Bu model hem evrensel nitelikli bilimsel ve pedagojik ilkeleri, hem de kadim medeniyetimizin özünü oluşturan milli, manevi değerleri ihtiva ederken şimdiye kadar olduğundan daha dinamik bir eğitim iklimini hedefliyor. İyi insan olmanın ve kendini tanımanın tüm koşullarını içerecek bir özgürleşme süreci olarak yapılandırdığımız bu model bir değer sistemi üzerinde; dijital becerilerin de vasıtasıyla öğrenmeyi öğrenmek, birlikte yaşamayı öğrenmek, yaparak yaşayarak öğrenmek ve benliğini farkına varmayı öğrenmek üzere şekillendi” ifadelerini kullandı.

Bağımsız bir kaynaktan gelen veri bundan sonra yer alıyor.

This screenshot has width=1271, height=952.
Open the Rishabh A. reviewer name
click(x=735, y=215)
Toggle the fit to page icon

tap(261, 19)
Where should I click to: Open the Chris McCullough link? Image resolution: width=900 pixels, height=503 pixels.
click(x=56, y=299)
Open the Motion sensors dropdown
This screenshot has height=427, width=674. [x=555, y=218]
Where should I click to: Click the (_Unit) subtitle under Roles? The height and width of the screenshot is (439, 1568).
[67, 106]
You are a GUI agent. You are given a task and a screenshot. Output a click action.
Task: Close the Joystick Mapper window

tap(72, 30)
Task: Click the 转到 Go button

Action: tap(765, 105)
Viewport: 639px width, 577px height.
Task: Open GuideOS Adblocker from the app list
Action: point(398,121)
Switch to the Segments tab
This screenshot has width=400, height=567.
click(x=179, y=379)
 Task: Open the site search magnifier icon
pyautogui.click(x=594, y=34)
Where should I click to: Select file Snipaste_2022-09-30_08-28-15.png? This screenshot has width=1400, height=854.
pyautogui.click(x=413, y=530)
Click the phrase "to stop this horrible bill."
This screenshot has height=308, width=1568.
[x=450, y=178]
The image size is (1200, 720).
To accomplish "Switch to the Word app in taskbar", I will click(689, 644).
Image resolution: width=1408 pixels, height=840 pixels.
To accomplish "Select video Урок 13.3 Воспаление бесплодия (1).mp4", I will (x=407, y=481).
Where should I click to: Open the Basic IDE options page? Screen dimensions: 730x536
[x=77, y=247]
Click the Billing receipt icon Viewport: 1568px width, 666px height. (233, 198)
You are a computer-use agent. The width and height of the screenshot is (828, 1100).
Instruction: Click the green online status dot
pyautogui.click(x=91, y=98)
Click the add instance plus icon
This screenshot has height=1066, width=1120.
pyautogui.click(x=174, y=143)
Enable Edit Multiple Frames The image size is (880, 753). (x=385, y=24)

‘İTİNAYLA UYGULAMANIZI BEKLİYORUM’
Öğretmenlerin Yeni Maarif Modeli’nin uygulayıcısı olduğunu aktaran Tekin, “Sizlerin herkesten önce yeni öğretim programlarının felsefi altyapısına hakim olmanız bizim için çok önemli. Programa ön yargılardan uzak durarak samimiyetle yaklaşmanızı, hepimizin aynı gemide olduğunu, öğrencilerimizin müreffeh geleceği için iş birliği ile çalışmakta olduğumuzu unutmadan, programı itinayla uygulamanızı bekliyorum” dedi.
Bakan Tekin, eğitimdeki şiddet vakalarına ilişkin, “Bu vesile ile söylemek isterim, bilhassa son dönemde meslektaşlarımızın maruz kaldığı şiddet sebebiyle sizler kadar bizler de teessür içindeyiz. Siz öğretmenlerimizin mesleki itibarlarının korunup yüceltilmesi, güvenliklerinin sağlanması için özel çalışmalar yürüttüğümüzü, bunun öncelikli meselemiz olduğunu bilmenizi istiyorum. Bu konuda hem mevzuat değişiklikleri hem de eğitimlerle gerekli tedbirleri alıyoruz. Lütfen, yapılabilecek her şeyi yaptığımız konusunda müsterih olunuz. Bu şiddeti durdurmanın en etkili yolunun yetiştirmekte olduğumuz neslin; temel insani değerlerle, bize ait kadim değerlerle, bilimle, kültürel faaliyetlerle, sanatla, sporla varoluşsal kendilik bilincini oluşturarak şiddete giden saikleri ortadan kaldırmak olduğunu hiçbirimizin aklımızdan çıkarmaması gerekiyor” ifadelerini kullandı.